Assuming that everyone is ready and willing to take the same risks will
likely push out valuable members of your group who might otherwise be
able to support your actions. When working within your Affinity group,
you will still need to talk through issues of Identity and Tactics, and
you may need to get creative to accommodate everyone. Remember that it
is usually better to split your group into allied factions that have
clarity about their Affinity and Tactics than to stay together and
accomplish nothing because of infighting. Another way of saying that we
can’t just organize around Affinity is that we need to remember to put
Affinity in context.
Next, what happens when we pay attention to Identity while ignoring
Affinity and Tactics? As Zora Neale Hurston once said, “All my skinfolk
ain’t kinfolk.” People within the same Identity group are almost always
divided about both Affinity and Tactics. It is very difficult for people
to work within the same groups when they want radically different worlds
and are not willing to use similar methods to further their cause. Those
who believe that capitalism is not responsible for their oppression may
oppose shutting down a busy street in protest because of the harm done
to businesses. Those who believe that all protests should be peaceful
may give information to the police when a window gets broken. Huey
Newton was murdered in his sleep by the FBI because one of his friends
put sleeping medication in his dinner, trusting the agents when they
said they wanted to take him alive. Failures like this happen because we
don’t pay attention to forming groups around Affinities and Tactics, and
they have certainly happened within Identity-based movements.
Milo Yiannopoulos is not an ally of the LGBTQ community, Ben Carson is
not an ally to Black folks, Marco Rubio is not an ally to Latinx people,
and Condoleeza Rice is not an intersectional hero. There is a common
misconception that the only movements worth pursuing today are
identity-based, and that questions about Affinity and Tactics can be
avoided until the “right people” hold power. In practice, this idea
mainly serves to steamroll important disagreements from within the ranks
of identity-based movements. Should feminism and the LGBTQ movement
reject capitalism? Is it a good idea for racial justice groups to be
hierarchical or should they be direct democracies? These are essential
issues that aren’t going away. Identity-based movements need to know
where they are going and how they intend to get there.
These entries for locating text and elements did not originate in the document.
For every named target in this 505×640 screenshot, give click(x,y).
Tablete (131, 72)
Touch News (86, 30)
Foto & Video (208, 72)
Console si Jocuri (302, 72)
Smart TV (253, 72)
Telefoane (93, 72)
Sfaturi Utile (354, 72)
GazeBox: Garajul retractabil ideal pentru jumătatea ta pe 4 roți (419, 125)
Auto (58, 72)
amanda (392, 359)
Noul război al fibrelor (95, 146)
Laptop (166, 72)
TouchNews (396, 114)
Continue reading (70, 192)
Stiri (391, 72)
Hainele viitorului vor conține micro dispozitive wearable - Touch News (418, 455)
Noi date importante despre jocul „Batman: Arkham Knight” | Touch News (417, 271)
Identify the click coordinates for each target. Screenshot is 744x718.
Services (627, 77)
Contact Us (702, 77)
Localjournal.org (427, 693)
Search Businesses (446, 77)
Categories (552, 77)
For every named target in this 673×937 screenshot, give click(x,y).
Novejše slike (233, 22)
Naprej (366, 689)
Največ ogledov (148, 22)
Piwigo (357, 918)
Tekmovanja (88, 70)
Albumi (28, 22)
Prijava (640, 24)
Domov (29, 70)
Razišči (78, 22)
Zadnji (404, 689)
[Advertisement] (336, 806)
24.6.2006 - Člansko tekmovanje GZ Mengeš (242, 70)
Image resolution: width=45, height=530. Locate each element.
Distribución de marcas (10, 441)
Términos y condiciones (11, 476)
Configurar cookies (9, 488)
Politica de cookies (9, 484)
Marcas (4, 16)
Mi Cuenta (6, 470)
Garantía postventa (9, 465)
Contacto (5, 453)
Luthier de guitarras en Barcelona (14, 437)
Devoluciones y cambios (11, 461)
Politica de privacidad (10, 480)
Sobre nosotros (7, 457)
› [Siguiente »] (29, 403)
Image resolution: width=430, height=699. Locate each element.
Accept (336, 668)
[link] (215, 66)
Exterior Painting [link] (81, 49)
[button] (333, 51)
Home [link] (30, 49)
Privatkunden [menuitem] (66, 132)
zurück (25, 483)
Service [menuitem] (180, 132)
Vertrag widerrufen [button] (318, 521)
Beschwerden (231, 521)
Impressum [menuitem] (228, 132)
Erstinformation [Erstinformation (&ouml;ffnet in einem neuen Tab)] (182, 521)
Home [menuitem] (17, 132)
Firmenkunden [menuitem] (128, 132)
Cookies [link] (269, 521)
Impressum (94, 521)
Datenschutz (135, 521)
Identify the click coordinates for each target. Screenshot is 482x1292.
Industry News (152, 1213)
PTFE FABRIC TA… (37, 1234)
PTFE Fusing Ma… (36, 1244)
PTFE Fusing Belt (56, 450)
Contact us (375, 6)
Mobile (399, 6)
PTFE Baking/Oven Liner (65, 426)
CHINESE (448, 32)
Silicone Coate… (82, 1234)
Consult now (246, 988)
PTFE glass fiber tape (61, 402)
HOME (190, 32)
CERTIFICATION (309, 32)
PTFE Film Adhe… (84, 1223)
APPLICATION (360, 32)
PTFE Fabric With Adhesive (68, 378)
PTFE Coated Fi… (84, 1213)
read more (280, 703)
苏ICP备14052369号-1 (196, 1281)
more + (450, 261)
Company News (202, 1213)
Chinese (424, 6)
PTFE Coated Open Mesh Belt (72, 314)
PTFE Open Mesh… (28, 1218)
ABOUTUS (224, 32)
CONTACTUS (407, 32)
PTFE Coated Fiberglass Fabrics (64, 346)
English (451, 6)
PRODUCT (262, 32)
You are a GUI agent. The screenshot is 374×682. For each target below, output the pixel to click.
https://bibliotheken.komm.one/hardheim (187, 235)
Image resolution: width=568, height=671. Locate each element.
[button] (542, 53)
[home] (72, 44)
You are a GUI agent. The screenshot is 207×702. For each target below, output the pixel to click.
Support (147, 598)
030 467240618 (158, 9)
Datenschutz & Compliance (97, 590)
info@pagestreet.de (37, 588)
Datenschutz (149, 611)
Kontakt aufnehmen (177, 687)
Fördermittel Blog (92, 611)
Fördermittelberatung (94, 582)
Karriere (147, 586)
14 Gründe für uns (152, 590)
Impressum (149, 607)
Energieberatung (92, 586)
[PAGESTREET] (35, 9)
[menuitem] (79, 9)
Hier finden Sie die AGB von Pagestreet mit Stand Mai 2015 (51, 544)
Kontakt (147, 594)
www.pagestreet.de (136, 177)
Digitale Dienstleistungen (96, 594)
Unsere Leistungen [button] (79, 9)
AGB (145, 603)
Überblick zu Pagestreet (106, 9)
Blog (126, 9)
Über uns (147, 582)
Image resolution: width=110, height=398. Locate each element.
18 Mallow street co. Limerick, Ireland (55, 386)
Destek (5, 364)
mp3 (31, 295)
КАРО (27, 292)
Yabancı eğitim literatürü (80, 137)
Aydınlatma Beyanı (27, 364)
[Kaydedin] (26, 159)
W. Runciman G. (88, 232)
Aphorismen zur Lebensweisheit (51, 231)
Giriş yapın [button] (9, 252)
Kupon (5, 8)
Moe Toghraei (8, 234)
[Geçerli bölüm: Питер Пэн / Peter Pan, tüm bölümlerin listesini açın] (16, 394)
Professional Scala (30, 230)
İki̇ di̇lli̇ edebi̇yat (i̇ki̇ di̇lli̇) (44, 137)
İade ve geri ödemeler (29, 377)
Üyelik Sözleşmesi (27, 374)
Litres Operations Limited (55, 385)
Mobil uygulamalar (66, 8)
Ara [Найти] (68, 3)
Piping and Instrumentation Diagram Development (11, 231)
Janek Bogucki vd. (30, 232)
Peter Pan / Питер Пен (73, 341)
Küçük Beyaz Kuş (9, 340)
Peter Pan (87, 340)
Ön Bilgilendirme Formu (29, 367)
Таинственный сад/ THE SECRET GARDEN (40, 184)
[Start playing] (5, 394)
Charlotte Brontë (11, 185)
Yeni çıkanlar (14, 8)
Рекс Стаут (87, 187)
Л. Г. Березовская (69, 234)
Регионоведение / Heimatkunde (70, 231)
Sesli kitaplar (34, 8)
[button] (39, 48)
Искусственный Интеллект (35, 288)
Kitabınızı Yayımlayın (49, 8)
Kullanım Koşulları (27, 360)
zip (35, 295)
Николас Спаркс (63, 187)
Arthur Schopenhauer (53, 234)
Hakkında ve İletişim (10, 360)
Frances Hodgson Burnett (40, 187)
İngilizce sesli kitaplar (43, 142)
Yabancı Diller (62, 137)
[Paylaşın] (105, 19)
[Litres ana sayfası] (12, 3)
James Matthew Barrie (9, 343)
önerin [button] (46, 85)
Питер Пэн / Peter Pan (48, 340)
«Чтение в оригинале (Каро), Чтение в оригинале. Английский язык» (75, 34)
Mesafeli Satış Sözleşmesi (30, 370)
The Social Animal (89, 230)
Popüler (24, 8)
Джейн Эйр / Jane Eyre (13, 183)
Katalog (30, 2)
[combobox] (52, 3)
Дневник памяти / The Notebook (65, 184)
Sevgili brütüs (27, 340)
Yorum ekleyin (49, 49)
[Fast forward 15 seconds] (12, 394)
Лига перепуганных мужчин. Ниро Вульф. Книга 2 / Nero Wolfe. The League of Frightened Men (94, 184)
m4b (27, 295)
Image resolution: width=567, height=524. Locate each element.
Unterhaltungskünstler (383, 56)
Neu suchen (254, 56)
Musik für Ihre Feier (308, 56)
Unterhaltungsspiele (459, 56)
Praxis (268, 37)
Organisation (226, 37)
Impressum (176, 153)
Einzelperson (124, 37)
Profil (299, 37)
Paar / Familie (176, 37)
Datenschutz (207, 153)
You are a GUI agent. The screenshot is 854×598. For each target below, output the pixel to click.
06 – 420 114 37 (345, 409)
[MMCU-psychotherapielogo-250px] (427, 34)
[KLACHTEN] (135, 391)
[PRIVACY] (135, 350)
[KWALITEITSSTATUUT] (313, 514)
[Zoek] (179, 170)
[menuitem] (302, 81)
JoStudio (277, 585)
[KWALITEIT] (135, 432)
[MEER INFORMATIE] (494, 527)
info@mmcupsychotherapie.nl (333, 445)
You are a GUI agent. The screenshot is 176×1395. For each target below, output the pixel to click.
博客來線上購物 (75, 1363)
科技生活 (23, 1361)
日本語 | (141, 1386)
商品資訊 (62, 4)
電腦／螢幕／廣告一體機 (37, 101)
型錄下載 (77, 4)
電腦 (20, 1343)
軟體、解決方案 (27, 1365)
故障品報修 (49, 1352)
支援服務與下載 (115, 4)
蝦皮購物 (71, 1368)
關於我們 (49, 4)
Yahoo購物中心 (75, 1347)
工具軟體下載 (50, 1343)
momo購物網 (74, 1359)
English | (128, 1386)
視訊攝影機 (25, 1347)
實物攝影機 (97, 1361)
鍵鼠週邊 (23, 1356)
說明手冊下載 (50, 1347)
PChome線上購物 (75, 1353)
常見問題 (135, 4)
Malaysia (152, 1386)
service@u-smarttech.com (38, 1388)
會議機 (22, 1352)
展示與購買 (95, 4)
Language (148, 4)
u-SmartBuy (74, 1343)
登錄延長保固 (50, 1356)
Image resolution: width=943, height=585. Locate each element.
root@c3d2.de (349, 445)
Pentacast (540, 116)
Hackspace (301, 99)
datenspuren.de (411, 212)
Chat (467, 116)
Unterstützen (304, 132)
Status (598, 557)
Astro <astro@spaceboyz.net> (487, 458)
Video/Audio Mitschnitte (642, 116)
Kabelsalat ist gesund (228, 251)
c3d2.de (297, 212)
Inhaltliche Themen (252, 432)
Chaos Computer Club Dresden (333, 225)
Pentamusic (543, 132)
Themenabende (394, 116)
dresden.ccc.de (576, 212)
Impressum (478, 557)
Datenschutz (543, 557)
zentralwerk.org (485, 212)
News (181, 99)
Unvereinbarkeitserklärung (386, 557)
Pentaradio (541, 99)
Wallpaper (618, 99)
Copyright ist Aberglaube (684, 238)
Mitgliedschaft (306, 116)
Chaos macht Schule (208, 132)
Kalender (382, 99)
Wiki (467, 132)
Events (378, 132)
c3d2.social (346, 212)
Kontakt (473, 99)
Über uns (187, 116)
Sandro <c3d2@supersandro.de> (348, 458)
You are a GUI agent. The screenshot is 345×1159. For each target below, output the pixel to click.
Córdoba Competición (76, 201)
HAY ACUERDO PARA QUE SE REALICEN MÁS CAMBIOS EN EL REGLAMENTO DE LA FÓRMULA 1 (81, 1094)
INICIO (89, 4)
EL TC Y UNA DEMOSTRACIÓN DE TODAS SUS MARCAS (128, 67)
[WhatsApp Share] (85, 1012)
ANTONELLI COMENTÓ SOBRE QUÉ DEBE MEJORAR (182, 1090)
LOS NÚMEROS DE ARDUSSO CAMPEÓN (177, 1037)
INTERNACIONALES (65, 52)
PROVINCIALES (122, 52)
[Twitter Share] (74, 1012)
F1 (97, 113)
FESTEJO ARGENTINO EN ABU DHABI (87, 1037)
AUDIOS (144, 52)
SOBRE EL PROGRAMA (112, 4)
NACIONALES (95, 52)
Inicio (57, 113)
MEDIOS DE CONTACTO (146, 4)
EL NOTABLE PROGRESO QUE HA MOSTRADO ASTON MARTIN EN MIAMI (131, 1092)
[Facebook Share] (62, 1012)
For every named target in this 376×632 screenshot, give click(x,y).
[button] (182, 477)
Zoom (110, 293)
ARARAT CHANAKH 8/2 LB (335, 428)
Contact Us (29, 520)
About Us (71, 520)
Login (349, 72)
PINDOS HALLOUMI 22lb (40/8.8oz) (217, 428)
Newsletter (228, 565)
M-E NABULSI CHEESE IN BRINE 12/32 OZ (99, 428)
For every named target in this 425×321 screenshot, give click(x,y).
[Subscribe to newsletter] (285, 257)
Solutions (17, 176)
Finally, what happens when we join together as Tactical allies without
thinking of Affinity and Identity? In a word, you’ll have strange
bedfellows. There are many groups who want to delegitimize the
government, expand access to birth control, or demand more ecological
ways of living - and we promise that some of them have really terrible
views. Focusing only on the immediate objective may seem like
“pragmatic” politics, but take a look to make sure that you are truly in
the presence of allies. When you win fights alongside people who differ
with you on fundamental issues, remember that they will also claim
victory, that their reputations will be elevated, and that other groups
will begin to associate you with them. Some differences of opinion are
probably healthy, but here’s a rule of thumb: never collaborate with
people who think you shouldn’t have rights, shouldn’t be safe, or
shouldn’t be listened to. Not all groups deserve to be included as part
of “Left unity.”
We hope what we have said about the relationship between Affinity,
Identity, and Tactics will help bring some nuance to our talk about
organizing. Our theory that when we lose sight of any one of these three
elements we are vulnerable to avoidable mistakes, co-optation, and
self-destruction. When we create organizations that know how to make
these Affinity, Identity, and Tactics work harmoniously, we can win the
big victories of moving together and the small victory of respecting
current comrades and winning new ones to the struggle.